▸ **Supplied passage**
'''
Barry Song <21cnbao@xxxxxxxxx> writes:
> On Wed, Feb 7, 2024 at 7:18 AM Chris Li <chrisl@xxxxxxxxxx> wrote:
>>
>> Hi Kairui,
>>
>> Sorry replying to your patch V1 late, I will reply on the V2 thread.
>>
>> On Tue, Feb 6, 2024 at 10:28 AM Kairui Song <ryncsn@xxxxxxxxx> wrote:
>> >
>> > From: Kairui Song <kasong@xxxxxxxxxxx>
>> >
>> > When skipping swapcache for SWP_SYNCHRONOUS_IO, if two or more threads
>> > swapin the same entry at the same time, they get different pages (A, B).
>> > Before one thread (T0) finishes the swapin and installs page (A)
>> > to the PTE, another thread (T1) could finish swapin of page (B),
>> > swap_free the entry, then swap out the possibly modified page
>> > reusing the same entry. It breaks the pte_same check in (T0) because
>> > PTE value is unchanged, causing ABA problem. Thread (T0) will
>> > install a stalled page (A) into the PTE and cause data corruption.
'''
▸ **Data rows**
'''
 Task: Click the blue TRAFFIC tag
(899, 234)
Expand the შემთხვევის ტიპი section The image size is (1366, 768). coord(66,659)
'''
'''
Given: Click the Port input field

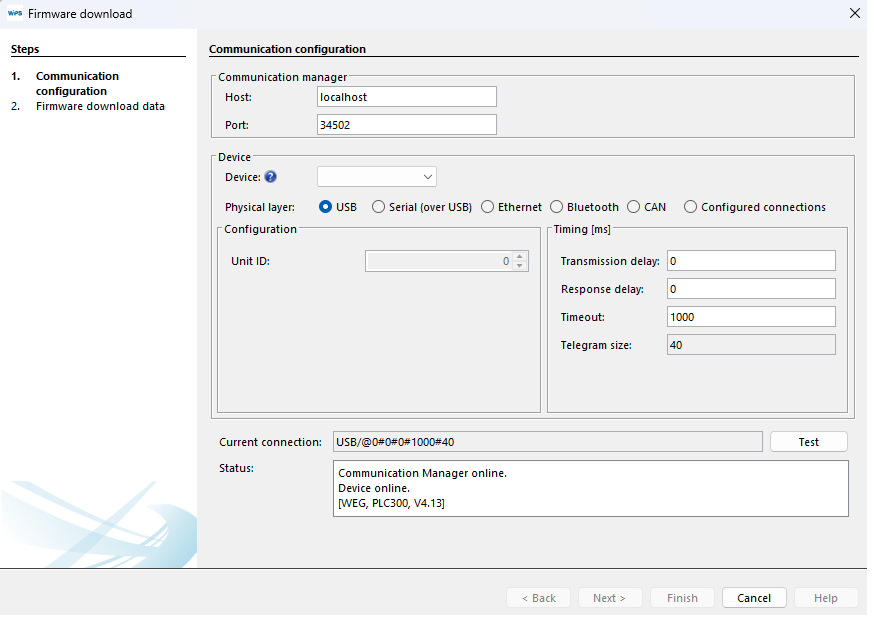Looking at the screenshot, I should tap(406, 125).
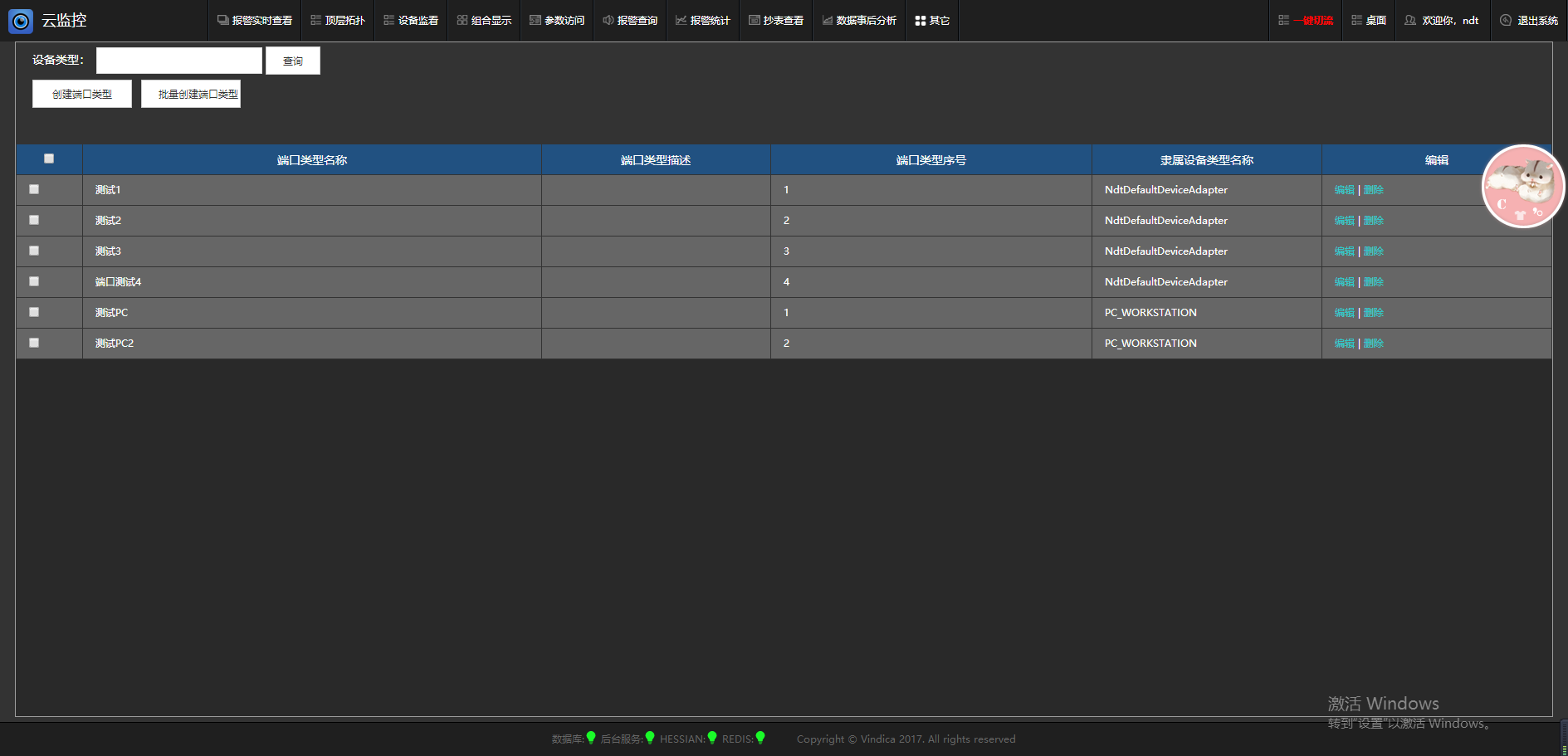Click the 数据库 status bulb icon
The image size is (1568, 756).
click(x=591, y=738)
'''
'''
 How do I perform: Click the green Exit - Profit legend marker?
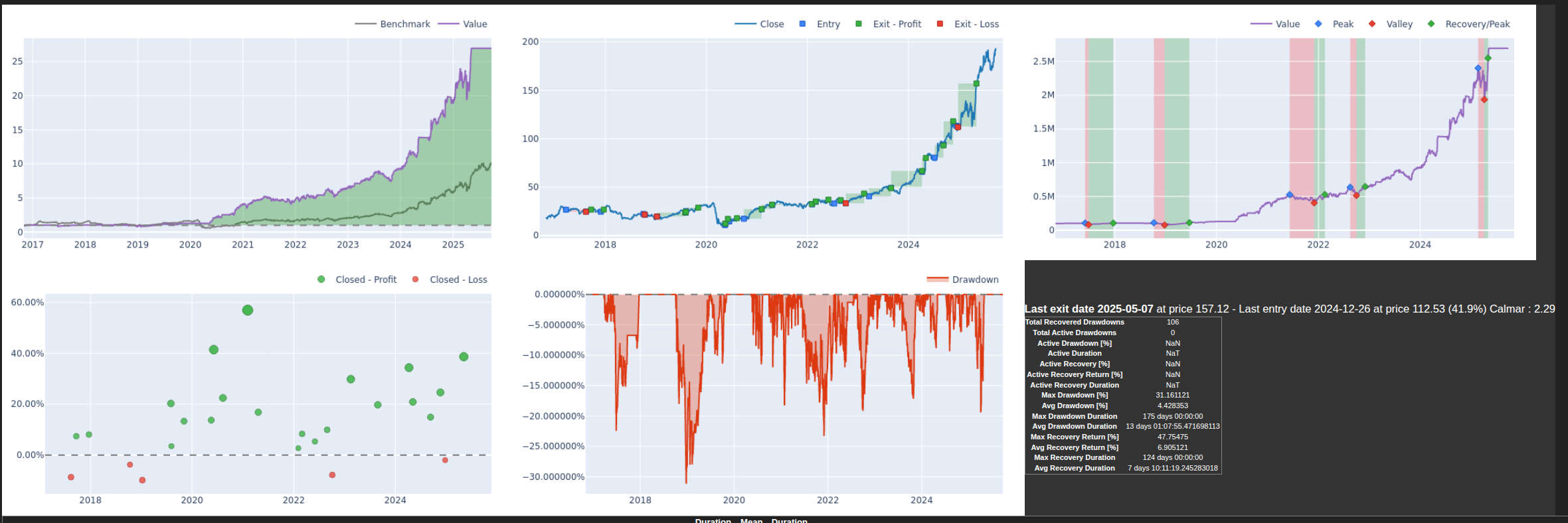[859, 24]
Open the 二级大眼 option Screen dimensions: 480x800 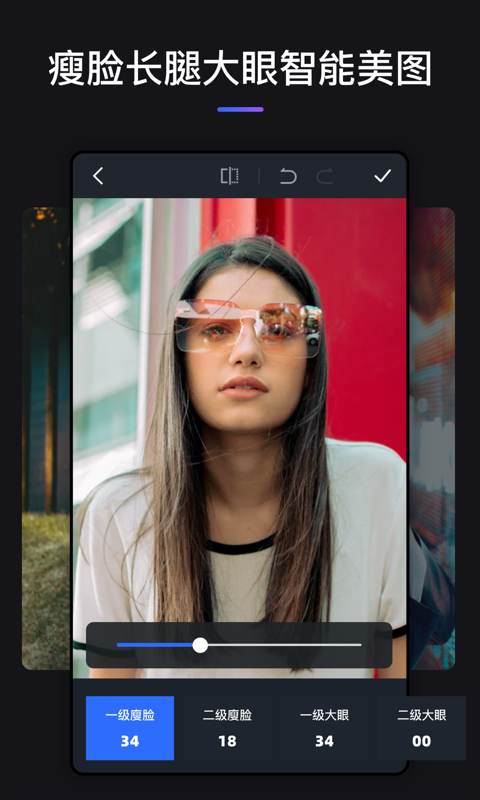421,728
'''
▸ **Task prompt**
Please copy the mailing-list message from "Barry Song <21cnbao@xxxxxxxxx>" up to and including "the V2 thread.", substituting "series" for "patch". You can skip the items entirely.

▸ **Expected output**
Barry Song <21cnbao@xxxxxxxxx> writes:
> On Wed, Feb 7, 2024 at 7:18 AM Chris Li <chrisl@xxxxxxxxxx> wrote:
>>
>> Hi Kairui,
>>
>> Sorry replying to your series V1 late, I will reply on the V2 thread.